Seniors or patients with dementia experience falls up to two to three times more than individuals who are younger or who are cognitively intact. Falls put them at risk to more serious injuries such as fractures. Additionally, fear, declining function, decrease quality of life and even death may result from these falls. It is for this reason that fall prevention, especially in the home, is something to avoid if possible.

For people suffering from dementia, falls are particularly dangerous and raise serious alarms and concerns to their own families and caregivers.

A person with dementia may have difficulty carrying out even the simplest of everyday tasks. These include getting out of bed, going to the toilet, or ascending/descending stairs. Their deterioration and cognitive impairment cause a lot of adverse (and heartbreaking) consequences.

* What to produce
Print the section of the passage on falls in people with dementia between "Seniors or patients" and "families and caregivers.", inclusive.

* Study material
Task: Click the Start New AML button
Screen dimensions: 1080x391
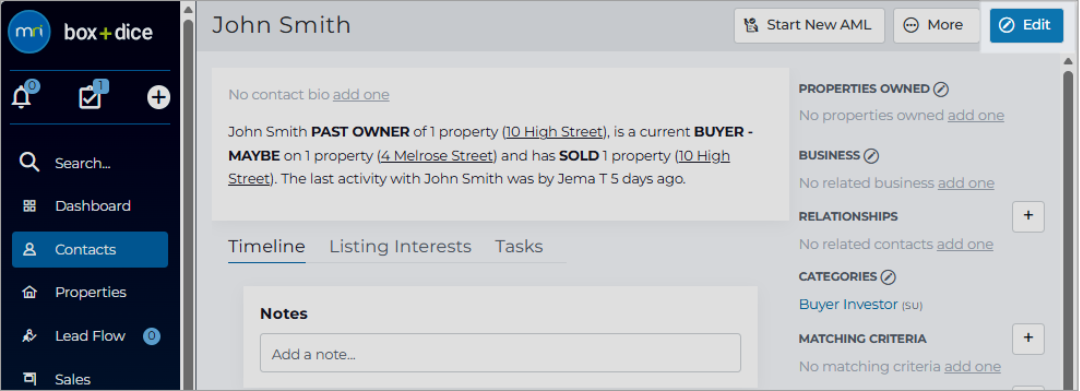Action: 809,25
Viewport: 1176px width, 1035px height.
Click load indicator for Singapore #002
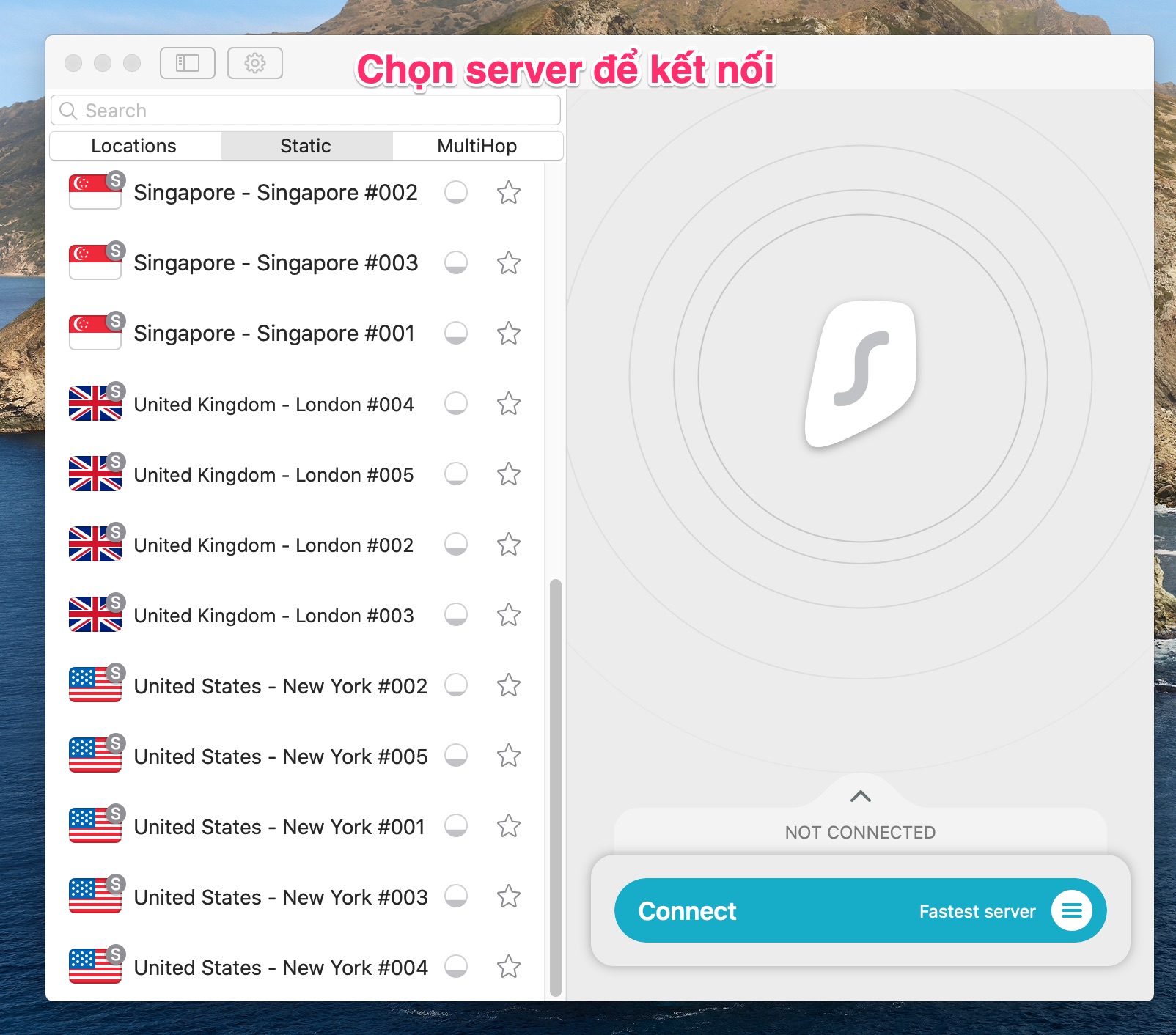click(456, 192)
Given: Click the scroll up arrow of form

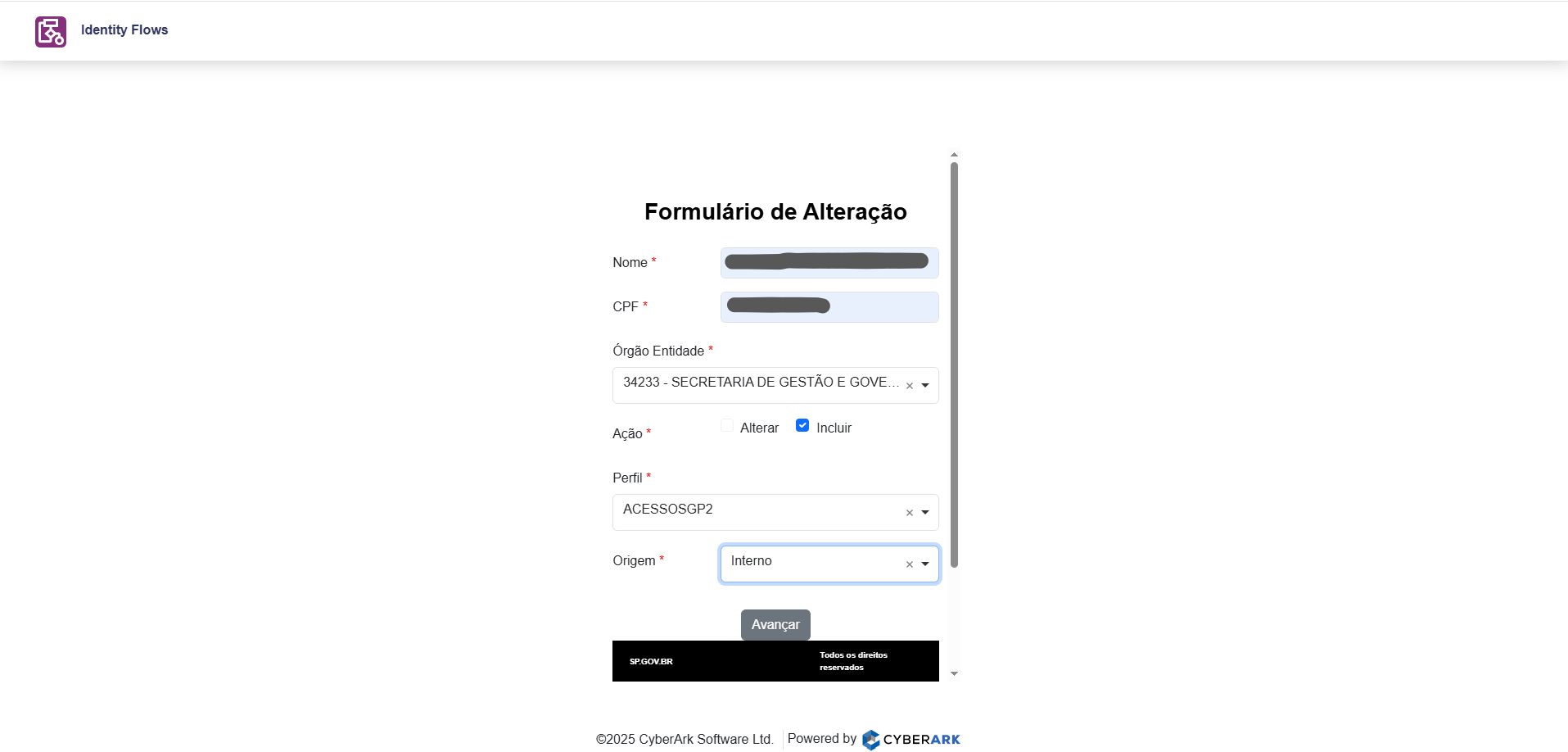Looking at the screenshot, I should pos(954,155).
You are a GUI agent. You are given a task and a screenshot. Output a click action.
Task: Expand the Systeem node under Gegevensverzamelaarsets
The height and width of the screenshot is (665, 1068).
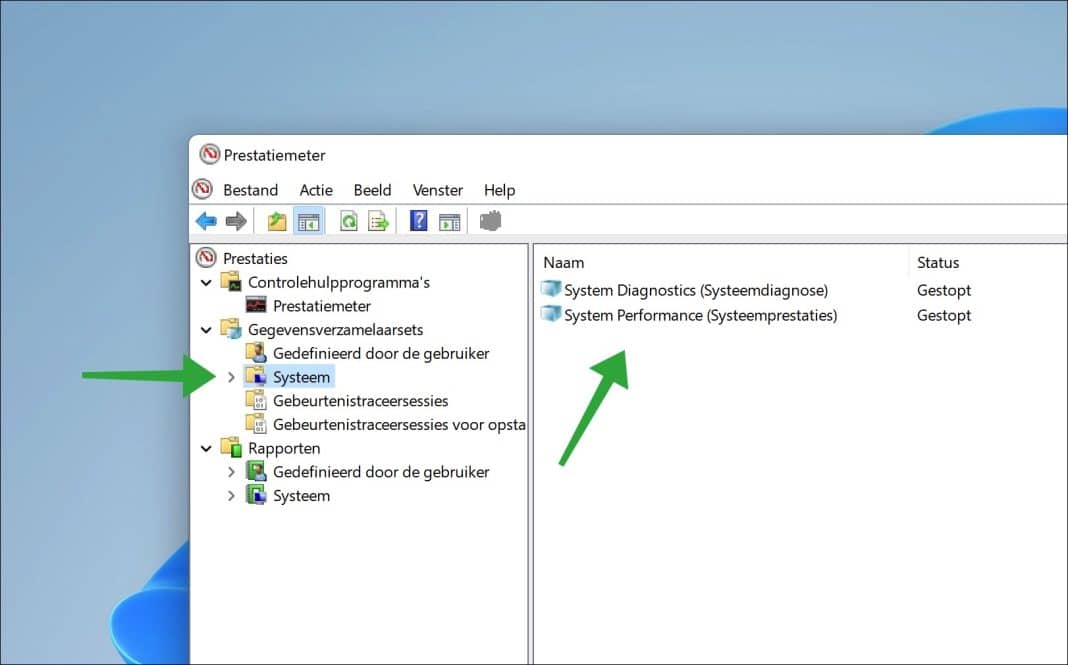[231, 377]
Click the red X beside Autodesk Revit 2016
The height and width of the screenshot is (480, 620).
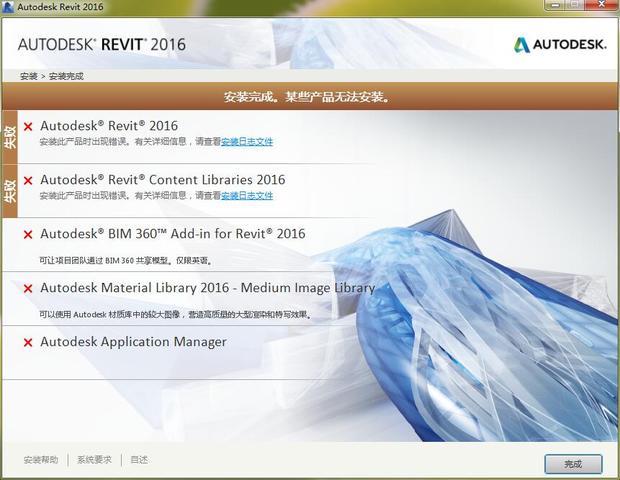tap(28, 127)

* Expected answer
Seniors or patients with dementia experience falls up to two to three times more than individuals who are younger or who are cognitively intact. Falls put them at risk to more serious injuries such as fractures. Additionally, fear, declining function, decrease quality of life and even death may result from these falls. It is for this reason that fall prevention, especially in the home, is something to avoid if possible.

For people suffering from dementia, falls are particularly dangerous and raise serious alarms and concerns to their own families and caregivers.